--- Supplied data ---

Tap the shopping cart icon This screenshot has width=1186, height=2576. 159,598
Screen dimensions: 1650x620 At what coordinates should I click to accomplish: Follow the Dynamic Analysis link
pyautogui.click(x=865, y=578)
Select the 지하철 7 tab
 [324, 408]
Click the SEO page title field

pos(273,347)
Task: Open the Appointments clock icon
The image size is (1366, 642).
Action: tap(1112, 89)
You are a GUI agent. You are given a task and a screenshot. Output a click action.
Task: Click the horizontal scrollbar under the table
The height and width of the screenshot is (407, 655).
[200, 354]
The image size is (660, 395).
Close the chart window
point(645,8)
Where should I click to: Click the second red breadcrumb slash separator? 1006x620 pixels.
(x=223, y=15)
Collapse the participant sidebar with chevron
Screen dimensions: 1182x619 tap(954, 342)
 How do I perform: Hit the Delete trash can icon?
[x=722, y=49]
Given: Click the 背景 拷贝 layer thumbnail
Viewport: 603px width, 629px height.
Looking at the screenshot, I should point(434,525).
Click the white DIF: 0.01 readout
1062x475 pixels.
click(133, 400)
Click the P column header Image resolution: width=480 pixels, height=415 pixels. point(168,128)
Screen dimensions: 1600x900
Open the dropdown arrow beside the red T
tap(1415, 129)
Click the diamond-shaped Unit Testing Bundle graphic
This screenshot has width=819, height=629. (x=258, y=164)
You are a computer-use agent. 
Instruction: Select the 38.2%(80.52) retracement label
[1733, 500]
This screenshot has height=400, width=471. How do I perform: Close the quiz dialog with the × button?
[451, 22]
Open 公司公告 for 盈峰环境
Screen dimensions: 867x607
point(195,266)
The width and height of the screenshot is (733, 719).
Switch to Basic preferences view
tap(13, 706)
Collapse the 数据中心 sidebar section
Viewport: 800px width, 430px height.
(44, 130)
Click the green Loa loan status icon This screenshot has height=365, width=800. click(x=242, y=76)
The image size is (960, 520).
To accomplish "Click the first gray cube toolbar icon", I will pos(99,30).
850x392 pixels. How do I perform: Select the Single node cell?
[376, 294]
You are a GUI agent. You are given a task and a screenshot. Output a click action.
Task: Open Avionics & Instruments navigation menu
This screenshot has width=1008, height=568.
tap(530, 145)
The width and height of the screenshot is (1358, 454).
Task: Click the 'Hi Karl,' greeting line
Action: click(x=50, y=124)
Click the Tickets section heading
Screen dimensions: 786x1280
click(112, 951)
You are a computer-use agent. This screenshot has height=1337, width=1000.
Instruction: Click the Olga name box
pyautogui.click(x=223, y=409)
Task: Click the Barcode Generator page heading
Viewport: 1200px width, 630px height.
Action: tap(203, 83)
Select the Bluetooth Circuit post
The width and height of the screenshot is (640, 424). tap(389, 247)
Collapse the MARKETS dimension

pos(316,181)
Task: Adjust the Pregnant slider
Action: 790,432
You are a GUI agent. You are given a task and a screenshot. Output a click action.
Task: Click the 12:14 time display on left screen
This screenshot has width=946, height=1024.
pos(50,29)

---

Task objective: The expected output is exactly the lines of the listing above between the line holding "This screenshot has height=400, width=471." and the line holding "The image size is (960, 520).", inclusive.

Output below:
This screenshot has height=400, width=471. How do I perform: Close the quiz dialog with the × button?
[451, 22]
Open 公司公告 for 盈峰环境
Screen dimensions: 867x607
point(195,266)
The width and height of the screenshot is (733, 719).
Switch to Basic preferences view
tap(13, 706)
Collapse the 数据中心 sidebar section
Viewport: 800px width, 430px height.
(44, 130)
Click the green Loa loan status icon This screenshot has height=365, width=800. click(x=242, y=76)
The image size is (960, 520).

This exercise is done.